*** Listed entries Section Begins ***

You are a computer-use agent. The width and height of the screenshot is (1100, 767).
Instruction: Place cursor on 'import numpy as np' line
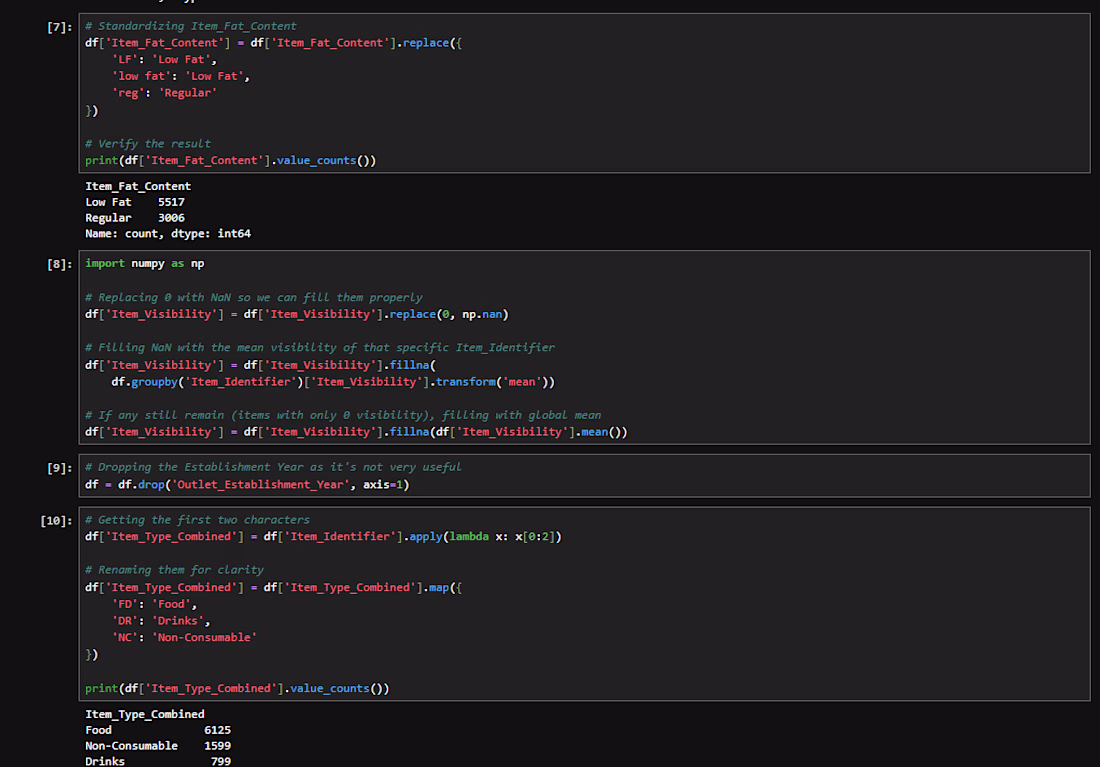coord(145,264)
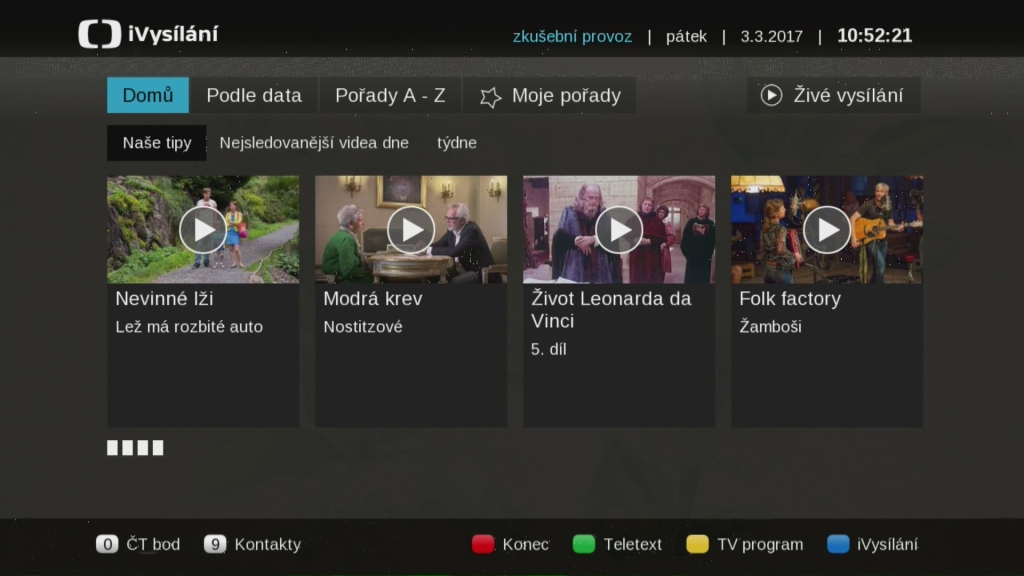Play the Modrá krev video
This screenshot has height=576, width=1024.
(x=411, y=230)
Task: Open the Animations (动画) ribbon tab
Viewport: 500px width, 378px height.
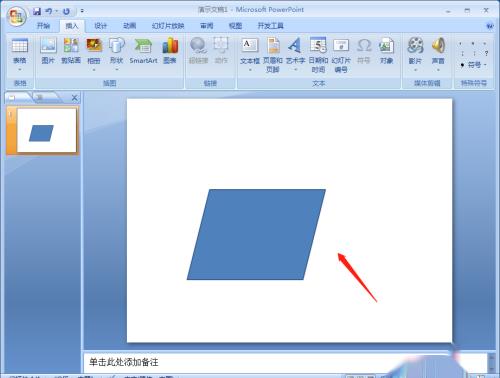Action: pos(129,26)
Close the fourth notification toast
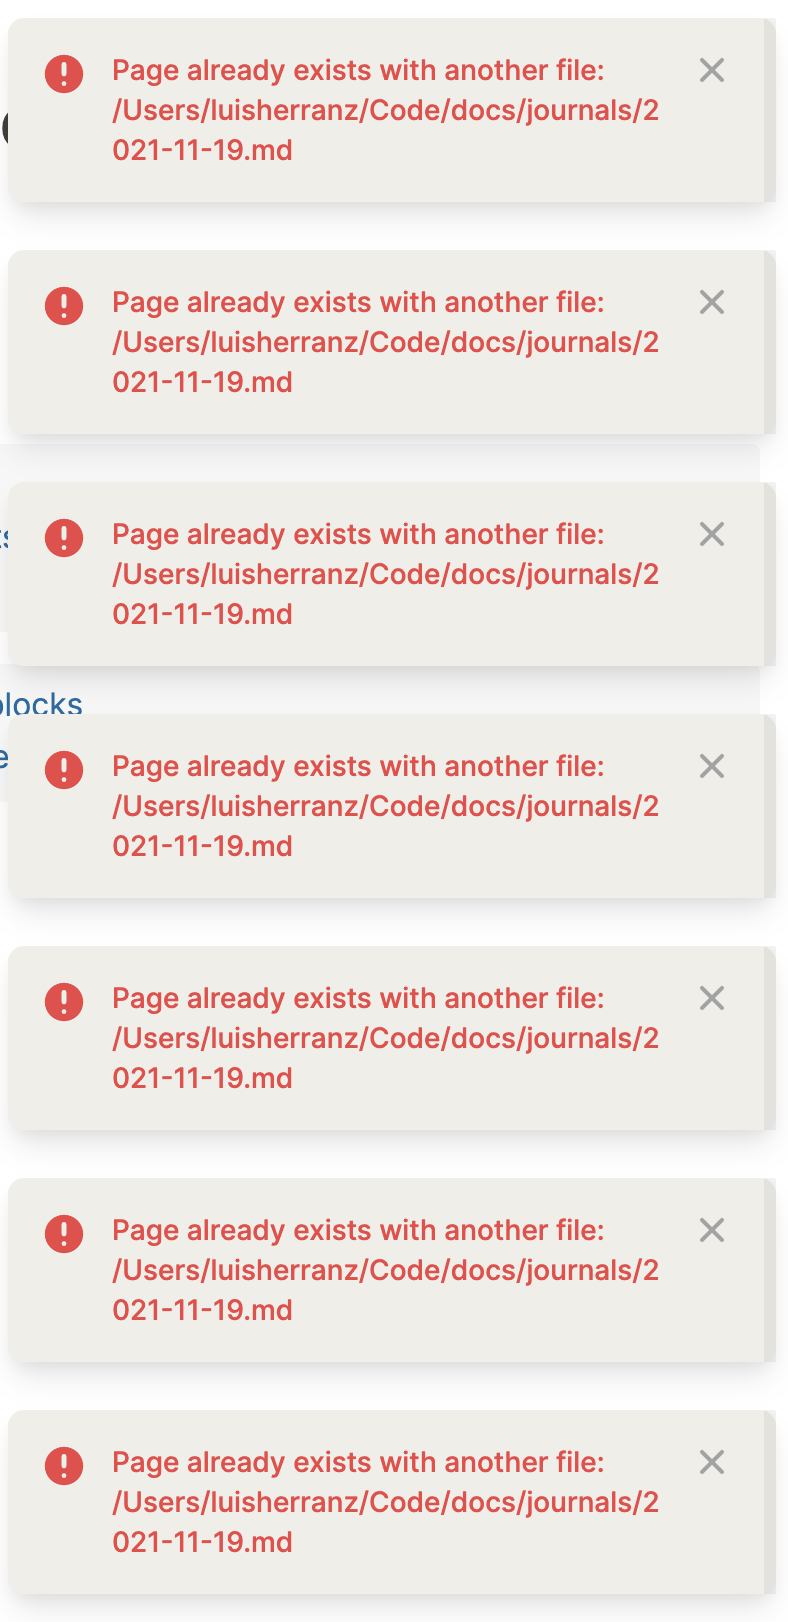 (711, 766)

*** Listed entries Section Ends ***

**What this task involves**
Exclude the pictures and give back the rest of the data above exactly as written.

**Reply to the task**
You are a computer-use agent. The width and height of the screenshot is (1100, 767).
Instruction: Place cursor on 'import numpy as np' line
coord(145,264)
Play the Modrá krev video
This screenshot has height=576, width=1024.
(x=411, y=230)
Task: Open the Animations (动画) ribbon tab
Viewport: 500px width, 378px height.
Action: pos(129,26)
Close the fourth notification toast
 (711, 766)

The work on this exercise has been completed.